== Segment start ==

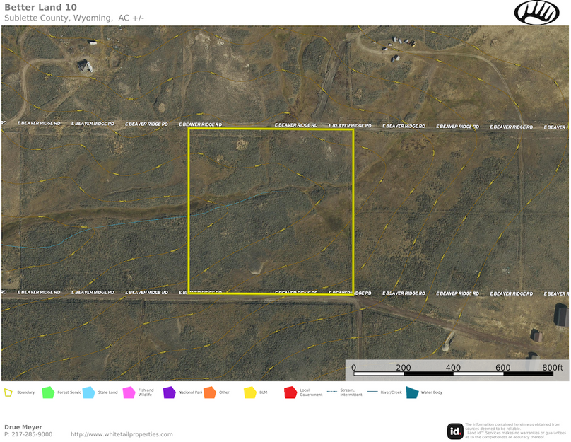Screen dimensions: 571x442
Task: Open the www.whitetailproperties.com link
Action: point(122,434)
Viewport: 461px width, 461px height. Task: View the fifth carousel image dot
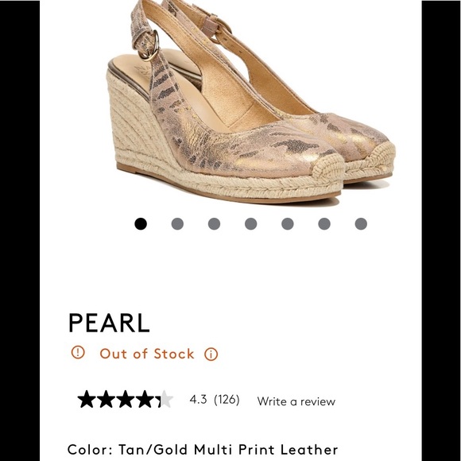(288, 223)
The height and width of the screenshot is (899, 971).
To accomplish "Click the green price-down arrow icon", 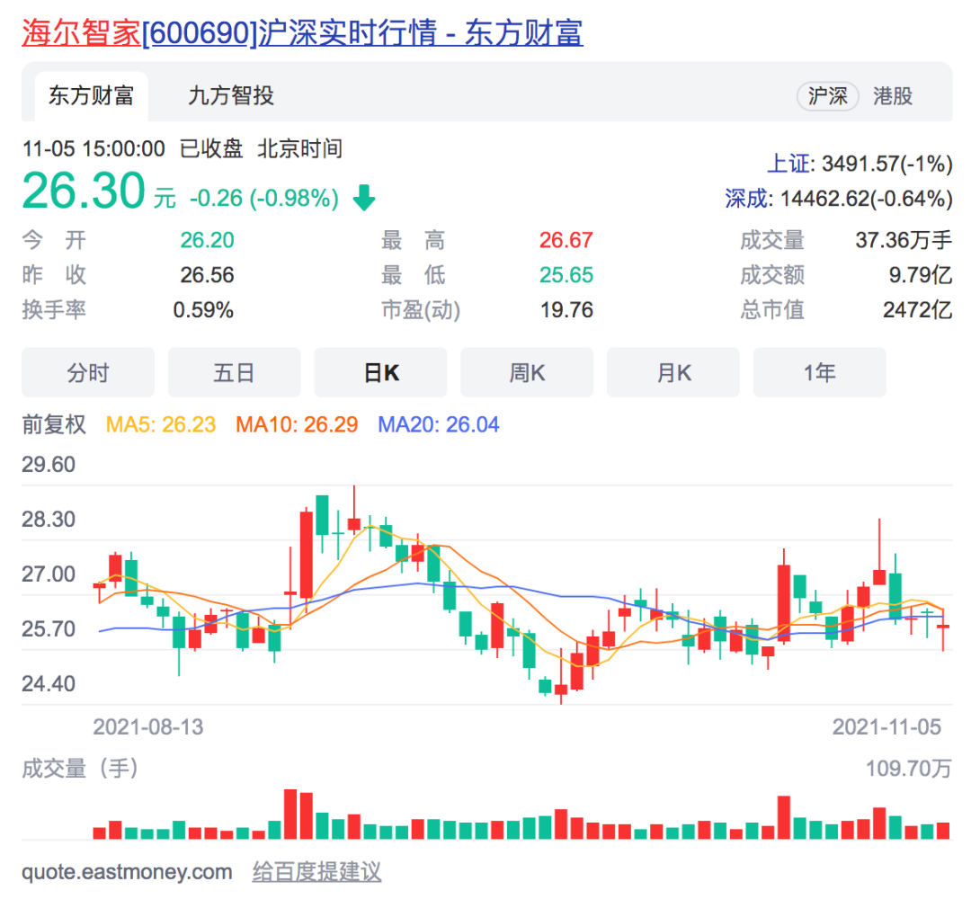I will (x=363, y=193).
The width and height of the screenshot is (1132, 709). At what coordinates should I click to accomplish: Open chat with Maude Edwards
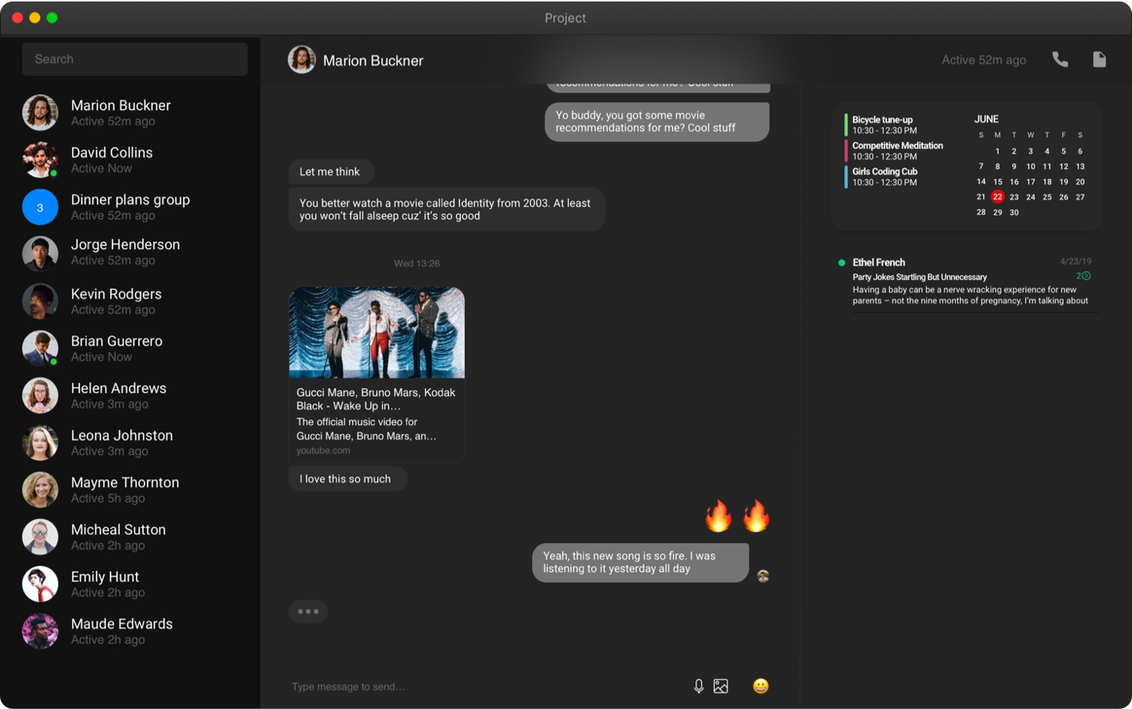pyautogui.click(x=121, y=631)
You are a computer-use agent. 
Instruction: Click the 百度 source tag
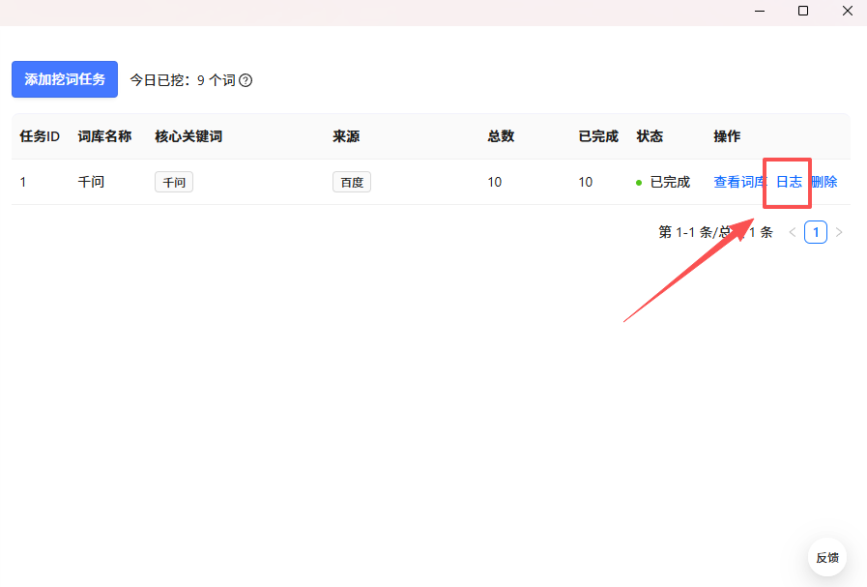click(352, 182)
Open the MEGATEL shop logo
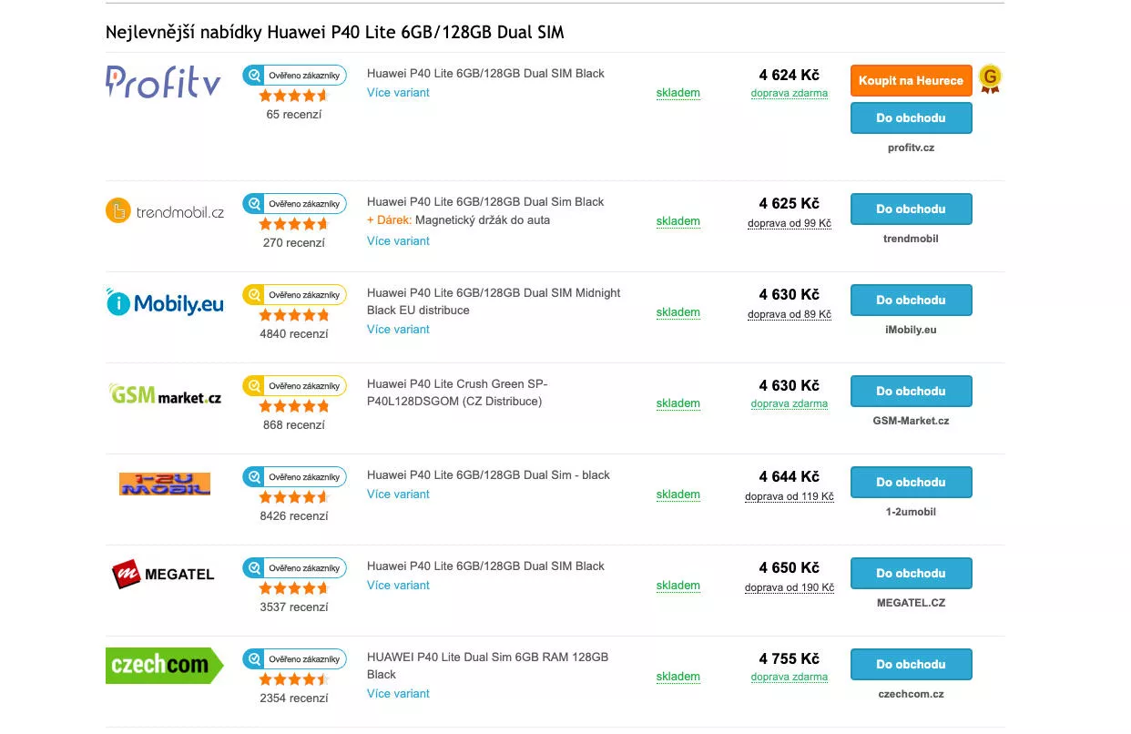Viewport: 1131px width, 734px height. pos(163,574)
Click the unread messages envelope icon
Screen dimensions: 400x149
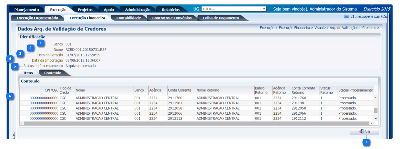pos(346,17)
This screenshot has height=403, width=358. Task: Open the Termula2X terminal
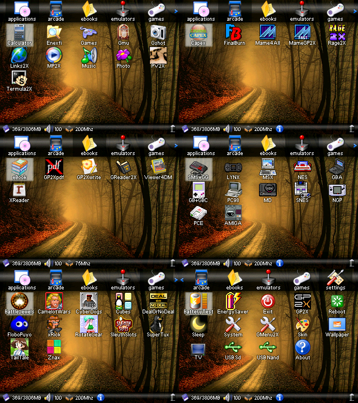coord(20,81)
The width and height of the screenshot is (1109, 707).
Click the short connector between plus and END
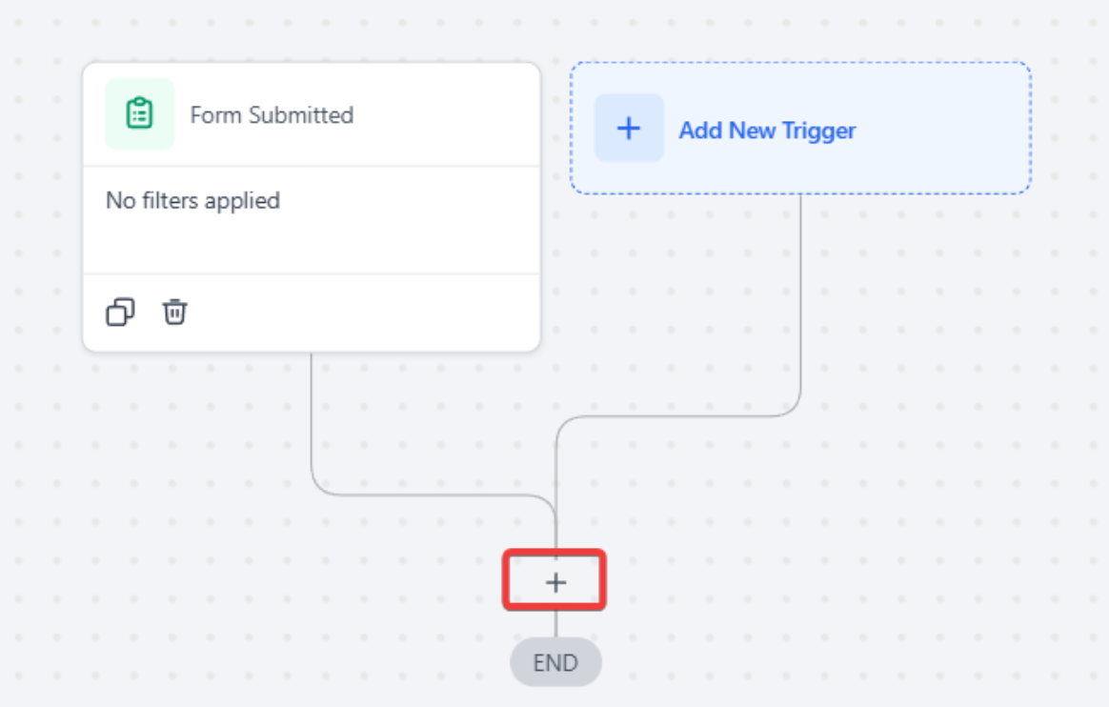pos(555,626)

== Segment end ==

=== TASK REQUIREMENTS ===
The answer must be an exact transcription of the lines from the one holding "The width and height of the screenshot is (1109, 707)." to the last line of the entries above, with no pictures and nothing else.

=== SOLUTION TO THE PROBLEM ===
The width and height of the screenshot is (1109, 707).
Click the short connector between plus and END
pos(555,626)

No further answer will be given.